Eiglier (1989) señala que un servicio “es la resultante de la interacción de tres elementos de base que son el cliente, el soporte físico y el personal de contacto”.

Gronröös (1994) define a los servicios como “una actividad o una serie de actividades de naturaleza más o menos intangible que, por regla general, aunque no necesariamente, se genera en la interacción que se produce entre el cliente y los implicados de servicios y/o los recursos o bienes físicos y/o los sistemas del proveedor de servicios, que se proporcionan como soluciones a los problemas del cliente”.

La mayoría de las definiciones muestran los siguientes elementos comunes: el servicio es una actividad, con un componente esencialmente intangible, que satisface una necesidad, que se constituye en un valor agregado, y depende más de la actitud del vendedor, que de elementos físicos.

Muñiz González (2003), por ejemplo, apunta que para que un servicio sea considerado como tal debe tenerse en cuenta que son aquellas actividades identificables, intangibles, que son el objeto principal de una acción que se concibe para proporcionar la satisfacción de necesidades de los consumidores. Lehtinen (1983) menciona que un servicio es una actividad o una serie de actividades generadoras de satisfacción para los consumidores, que se produce como resultado de la interacción entre los clientes y una persona o máquina.

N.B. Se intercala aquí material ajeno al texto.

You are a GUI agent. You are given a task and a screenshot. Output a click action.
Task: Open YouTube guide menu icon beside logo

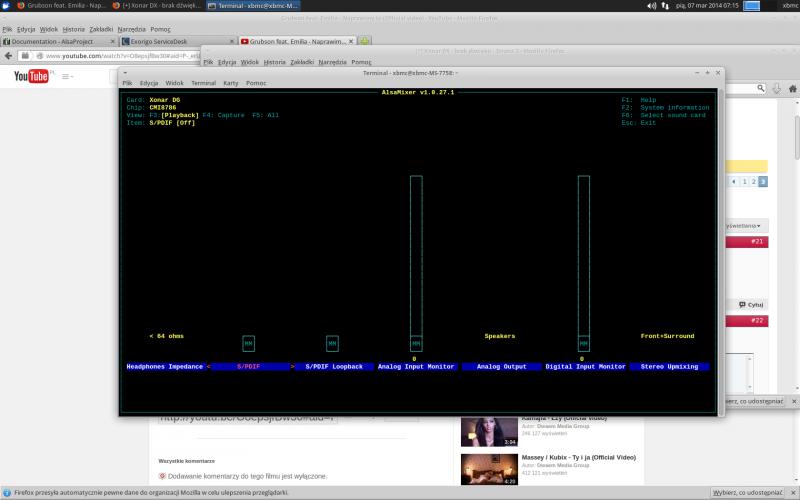(x=67, y=76)
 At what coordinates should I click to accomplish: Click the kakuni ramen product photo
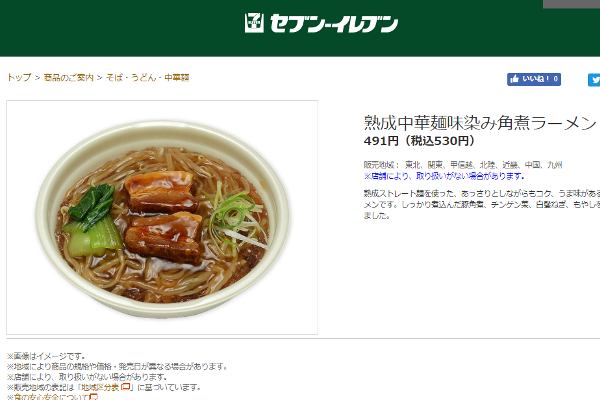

La definición de Cantú (2001) apunta que el servicio: “es una actividad o conjunto de actividades de naturaleza casi siempre intangible que se realizan mediante la interacción entre el cliente y el empleado y/o instalaciones físicas de servicio, con el objeto de satisfacer una necesidad o deseo”.

El concepto propio se nutre de lo mencionado por Cantú así como los elementos que relaciona Muñiz González; el autor considera que los servicios son  aquellas actividades intangibles e identificables, tendientes a satisfacer necesidades a través de la entrega de valor agregado intrínseco, combinado con la  interacción de elementos humanos y materiales.

Los servicios educacionales universitarios están dirigidos a un mercado especial. Se considera como especial, debido al alto grado de satisfacción que puede haber dada su intangibilidad, por ser heterogéneos y personalizados atendiendo las necesidades de los clientes; los mismos son producidos y suministrados durante un proceso interactivo con el estudiante.

En la literatura especializada existen diferentes esquemas de clasificación de los servicios.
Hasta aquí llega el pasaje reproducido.